Every surge of several hundred customers justifies an additional route – and the truck is already waiting.
“We always have a spare truck around here, mostly because of breakdowns,” Grunkemeyer says. “If a truck breaks down, we can’t have a route manager not be able to work. Then, if we gain 500 or 600 customers to generate a new route, we can always slide another truck in there.”
The employee search.
That piece of growth planning is easy. But when it comes to adding staff, expansion becomes much more challenging.
“Marketing and advertising to acquire customers and gain market share was the easiest part,” Grunkemeyer says. “The mechanics of it – the trucks and the equipment and the inventory to put in the trucks – was the second easiest part. Finding the people was the most difficult.”
He learned that, in a sense, people can be primed and prepared much like equipment. Though he determined that he’d need five more employees this spring, he plans to hire extra.

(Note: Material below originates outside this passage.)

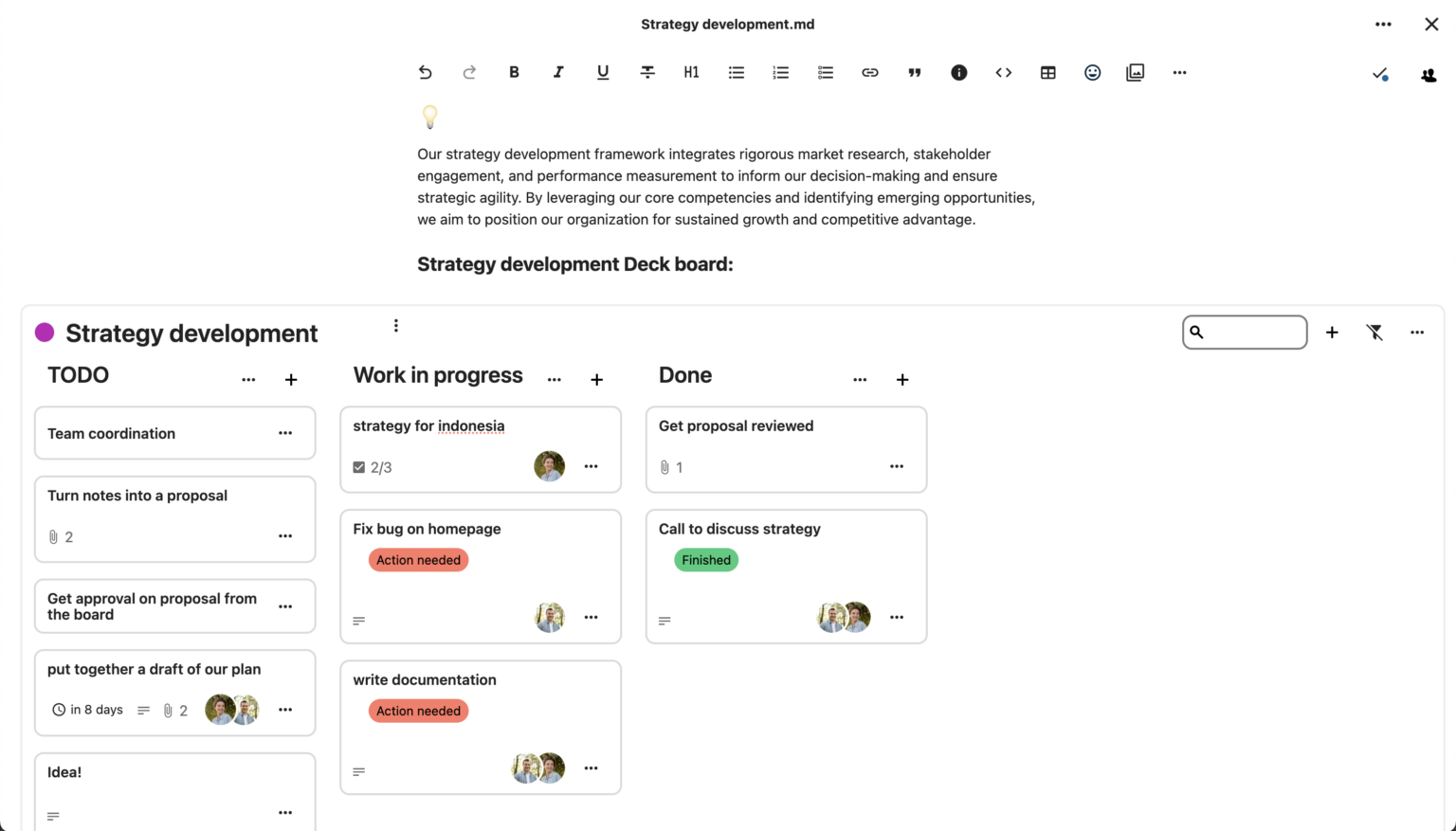
Task: Open the emoji picker
Action: tap(1092, 72)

“We’ve interviewed 15 people,” Grunkemeyer says, “hired three already, and we’ll probably hire three more – even though we only have five positions open – to keep, like we do trucks, one person waiting in the wings. We can’t afford to just hire warm bodies.”
Candidates must sync up with the vision, mission and family charter, which explains the founding philosophy of the family-owned company. When Grunkemeyer finds a fit, he finds a new employee – even if there’s not necessarily a position for them yet because there’s always some type of work to be done – shop work, mechanical work, maintenance to equipment or just clean-up work. If they continue to show-up for three months and show initiative, they are slotted for a full-time position.
“If you’re going to market and advertise for that kind of growth,” he says, “you’d better have pipelines built for trucks and bags of fertilizer and people and everything else.”
Buckeye EcoCare’s pipeline remains full, and Grunkemeyer predicts that he’ll run out of space again soon. With plans to expand on the south side in the next two to three years, he’s already preparing for the next stage of growth.
“If we hire the right people, train them well and instill good core values, they’ll then take care of the customers,” he says. “If that happens, then profits will follow – instead of the reverse, where companies put profits first. Growth for the sake of growth will keep you up at night, but managed growth will help you sleep better.”